BRI telah memberi Tiongkok sumber daya ekonomi yang signifikan dengan membangun jaringan pemasaran melalui infrastruktur global, termasuk kereta api, pelabuhan dan jalan raya, memfasilitasi pergerakan barang dan mempercepat arus perdagangan internasional. BRI juga berperan penting dalam menstabilkan stabilitas perekonomian Tiongkok setelah menghadapi berbagai tantangan perekonomian global.
Dengan fokus pada investasi dan pembangunan berkelanjutan, BRI telah menjadi alat bagi Tiongkok untuk menegaskan dominasinya di tabel perekonomian global, sekaligus menunjukkan bagaimana rencana infrastruktur yang baik dapat memperkuat pertumbuhan ekonomi dan hubungan bilateral di Asia dan sekitarnya.
Berbeda dengan fokus Tiongkok pada pembangunan infrastruktur lintas batas, Indonesia dapat memperkuat posisinya dengan memperkuat pasar produk hilir dan turunannya, khususnya komoditas rempah-rempah. Indonesia harus memperbarui “jalur rempah-rempah” modernnya dan memperkuat posisinya dalam perdagangan dunia melalui penurunan perkebunan dan industri. Di tengah suksesnya kelapa sawit menjadi andalan devisa negara, rempah-rempah juga menunjukkan potensi besar sebagai andalan barang ekspor.
Produk olahan rempah-rempah dan obat-obatan tradisional, seperti yang dikembangkan oleh Pusat Standardisasi Alat Perkebunan (PSI Perkebunan), mempunyai potensi untuk dipasarkan tidak hanya sebagai bahan baku, tetapi juga sebagai produk tambahan yang memenuhi standar internasional, antara lain. standar nasional (SNI). Melalui standarisasi dan inovasi produk, Indonesia dapat mengembangkan rantai pasokan yang berkelanjutan untuk memenuhi permintaan pasar global.
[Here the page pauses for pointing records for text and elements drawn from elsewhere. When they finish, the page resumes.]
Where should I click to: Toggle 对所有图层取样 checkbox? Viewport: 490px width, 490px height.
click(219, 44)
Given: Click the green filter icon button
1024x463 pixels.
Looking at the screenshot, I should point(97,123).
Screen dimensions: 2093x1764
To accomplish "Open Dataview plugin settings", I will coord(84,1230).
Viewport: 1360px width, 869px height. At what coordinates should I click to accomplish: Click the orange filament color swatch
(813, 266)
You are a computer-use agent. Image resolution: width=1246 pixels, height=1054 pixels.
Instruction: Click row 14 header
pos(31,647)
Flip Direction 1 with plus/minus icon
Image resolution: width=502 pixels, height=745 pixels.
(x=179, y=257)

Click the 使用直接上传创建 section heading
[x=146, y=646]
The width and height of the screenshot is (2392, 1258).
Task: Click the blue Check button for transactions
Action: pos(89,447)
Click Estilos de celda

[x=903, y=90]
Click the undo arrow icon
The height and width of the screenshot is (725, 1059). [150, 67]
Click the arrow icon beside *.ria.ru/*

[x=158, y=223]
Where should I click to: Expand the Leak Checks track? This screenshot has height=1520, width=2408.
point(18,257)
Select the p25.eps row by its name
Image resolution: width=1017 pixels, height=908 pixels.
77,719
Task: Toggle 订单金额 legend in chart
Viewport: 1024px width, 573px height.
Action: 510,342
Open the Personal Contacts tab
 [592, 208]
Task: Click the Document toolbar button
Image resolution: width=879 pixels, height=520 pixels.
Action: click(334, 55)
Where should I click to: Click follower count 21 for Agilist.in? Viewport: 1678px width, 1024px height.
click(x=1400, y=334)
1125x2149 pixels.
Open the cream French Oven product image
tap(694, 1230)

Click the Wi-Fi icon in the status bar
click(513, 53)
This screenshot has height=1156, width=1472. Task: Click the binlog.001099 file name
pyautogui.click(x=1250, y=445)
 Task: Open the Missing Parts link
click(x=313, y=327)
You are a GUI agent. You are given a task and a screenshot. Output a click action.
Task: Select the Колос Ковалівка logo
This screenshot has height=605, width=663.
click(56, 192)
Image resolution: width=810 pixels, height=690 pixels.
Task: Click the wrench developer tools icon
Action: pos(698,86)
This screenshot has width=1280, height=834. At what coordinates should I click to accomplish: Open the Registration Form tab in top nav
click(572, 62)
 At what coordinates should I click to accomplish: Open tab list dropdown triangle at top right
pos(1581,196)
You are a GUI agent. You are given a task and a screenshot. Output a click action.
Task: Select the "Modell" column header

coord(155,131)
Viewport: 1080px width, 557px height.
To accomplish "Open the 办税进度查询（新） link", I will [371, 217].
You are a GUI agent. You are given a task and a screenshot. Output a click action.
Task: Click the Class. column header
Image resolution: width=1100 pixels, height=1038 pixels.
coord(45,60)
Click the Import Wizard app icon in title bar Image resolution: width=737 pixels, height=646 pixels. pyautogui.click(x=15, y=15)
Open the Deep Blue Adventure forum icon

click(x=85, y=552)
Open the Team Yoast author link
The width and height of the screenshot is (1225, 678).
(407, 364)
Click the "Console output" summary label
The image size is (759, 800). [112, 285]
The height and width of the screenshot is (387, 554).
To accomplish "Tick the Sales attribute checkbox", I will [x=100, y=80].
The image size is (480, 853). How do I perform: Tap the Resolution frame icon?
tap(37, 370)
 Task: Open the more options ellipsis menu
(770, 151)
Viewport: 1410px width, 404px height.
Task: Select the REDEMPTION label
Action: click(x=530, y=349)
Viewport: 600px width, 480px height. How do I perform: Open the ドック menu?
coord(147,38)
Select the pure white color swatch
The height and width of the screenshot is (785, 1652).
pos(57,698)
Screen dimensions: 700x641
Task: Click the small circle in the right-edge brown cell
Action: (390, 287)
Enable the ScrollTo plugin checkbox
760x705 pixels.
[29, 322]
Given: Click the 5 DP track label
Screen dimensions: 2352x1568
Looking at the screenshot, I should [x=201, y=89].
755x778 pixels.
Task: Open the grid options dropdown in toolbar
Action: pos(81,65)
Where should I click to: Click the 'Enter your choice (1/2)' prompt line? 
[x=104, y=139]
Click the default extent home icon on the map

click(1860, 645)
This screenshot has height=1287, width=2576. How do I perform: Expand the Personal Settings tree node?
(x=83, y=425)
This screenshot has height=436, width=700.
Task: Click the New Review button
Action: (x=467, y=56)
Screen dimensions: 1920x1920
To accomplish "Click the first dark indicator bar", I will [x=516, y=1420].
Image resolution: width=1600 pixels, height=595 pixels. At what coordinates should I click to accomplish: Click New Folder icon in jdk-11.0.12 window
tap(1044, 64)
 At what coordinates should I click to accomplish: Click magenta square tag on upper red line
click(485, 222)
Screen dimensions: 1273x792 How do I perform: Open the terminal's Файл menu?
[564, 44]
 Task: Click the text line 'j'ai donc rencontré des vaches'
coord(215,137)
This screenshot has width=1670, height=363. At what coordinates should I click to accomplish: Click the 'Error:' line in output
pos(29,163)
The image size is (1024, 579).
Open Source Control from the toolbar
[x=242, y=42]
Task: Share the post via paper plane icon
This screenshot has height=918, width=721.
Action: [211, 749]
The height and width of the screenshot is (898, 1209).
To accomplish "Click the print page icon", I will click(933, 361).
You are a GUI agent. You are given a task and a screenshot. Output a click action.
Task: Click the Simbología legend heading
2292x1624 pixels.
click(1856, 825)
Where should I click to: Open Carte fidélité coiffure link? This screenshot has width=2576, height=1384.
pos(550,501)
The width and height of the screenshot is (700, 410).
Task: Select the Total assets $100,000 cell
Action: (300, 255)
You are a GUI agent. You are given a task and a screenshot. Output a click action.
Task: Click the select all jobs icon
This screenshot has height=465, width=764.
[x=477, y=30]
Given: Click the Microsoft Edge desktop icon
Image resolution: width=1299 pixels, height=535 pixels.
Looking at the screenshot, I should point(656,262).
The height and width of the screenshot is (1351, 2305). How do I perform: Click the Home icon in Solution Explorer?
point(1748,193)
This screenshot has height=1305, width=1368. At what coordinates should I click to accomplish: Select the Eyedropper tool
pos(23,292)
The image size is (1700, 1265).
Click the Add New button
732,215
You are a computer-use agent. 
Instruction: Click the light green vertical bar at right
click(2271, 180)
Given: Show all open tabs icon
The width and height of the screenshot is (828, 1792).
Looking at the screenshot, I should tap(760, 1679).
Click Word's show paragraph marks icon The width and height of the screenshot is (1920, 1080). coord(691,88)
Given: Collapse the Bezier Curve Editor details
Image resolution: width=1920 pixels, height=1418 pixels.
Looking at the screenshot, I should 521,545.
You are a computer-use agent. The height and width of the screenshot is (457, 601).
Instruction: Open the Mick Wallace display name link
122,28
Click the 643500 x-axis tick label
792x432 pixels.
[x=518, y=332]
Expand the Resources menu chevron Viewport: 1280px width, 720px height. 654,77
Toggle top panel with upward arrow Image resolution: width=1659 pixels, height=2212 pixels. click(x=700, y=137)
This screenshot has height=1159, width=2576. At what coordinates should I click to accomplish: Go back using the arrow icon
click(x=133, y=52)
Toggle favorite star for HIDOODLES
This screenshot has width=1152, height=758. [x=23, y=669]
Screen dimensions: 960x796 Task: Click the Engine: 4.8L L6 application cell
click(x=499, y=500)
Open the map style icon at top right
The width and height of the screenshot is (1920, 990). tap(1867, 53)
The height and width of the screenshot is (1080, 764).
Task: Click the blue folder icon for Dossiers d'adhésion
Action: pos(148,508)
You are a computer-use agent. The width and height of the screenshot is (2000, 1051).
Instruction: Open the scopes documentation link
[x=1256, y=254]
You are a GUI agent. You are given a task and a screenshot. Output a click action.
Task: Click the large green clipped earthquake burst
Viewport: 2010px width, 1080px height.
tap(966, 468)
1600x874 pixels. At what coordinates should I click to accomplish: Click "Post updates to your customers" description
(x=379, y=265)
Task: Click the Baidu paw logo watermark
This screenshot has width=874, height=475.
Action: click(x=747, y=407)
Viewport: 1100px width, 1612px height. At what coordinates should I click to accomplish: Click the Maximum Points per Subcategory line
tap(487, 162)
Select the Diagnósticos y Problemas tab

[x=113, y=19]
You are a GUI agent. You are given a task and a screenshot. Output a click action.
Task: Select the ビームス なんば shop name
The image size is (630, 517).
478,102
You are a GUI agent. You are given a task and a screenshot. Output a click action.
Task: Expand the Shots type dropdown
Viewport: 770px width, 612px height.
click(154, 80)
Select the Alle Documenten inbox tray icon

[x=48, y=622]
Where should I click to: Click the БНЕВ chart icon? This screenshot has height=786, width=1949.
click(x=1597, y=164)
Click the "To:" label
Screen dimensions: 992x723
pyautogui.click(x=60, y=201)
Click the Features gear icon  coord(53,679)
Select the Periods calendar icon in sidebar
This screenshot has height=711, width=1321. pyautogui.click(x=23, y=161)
Selain itu, penguatan keutuhan penelitian dan kebudayaan menjadi kunci utama terbukanya jalur aromatik dalam seni rupa modern. Kesepakatan yang dicapai PSI Perkebunan dengan berbagai kelompok pemangku kepentingan dapat menyesuaikan produk dengan standar internasional dan kebutuhan pasar. Pendekatan ini akan memungkinkan Indonesia mengekspor produk jadi yang memiliki nilai tambah seperti minuman herbal, rempah-rempah, dan produk turunan lainnya.
Dengan memanfaatkan potensi sumber daya alam dan spesies yang dimiliki Indonesia, industrialisasi harus mengikuti model yang dibangun oleh Tiongkok. Dengan fokus pada saluran pemasaran global, pengolahan produk dan penciptaan nilai tambah dari produk perkebunan, seperti rempah-rempah. Jalur Rempah Indonesia harus memasuki babak baru, melalui kemunduran dan pembaharuan posisi Jalur Rempah modern, demi pembaharuan perekonomian nasional.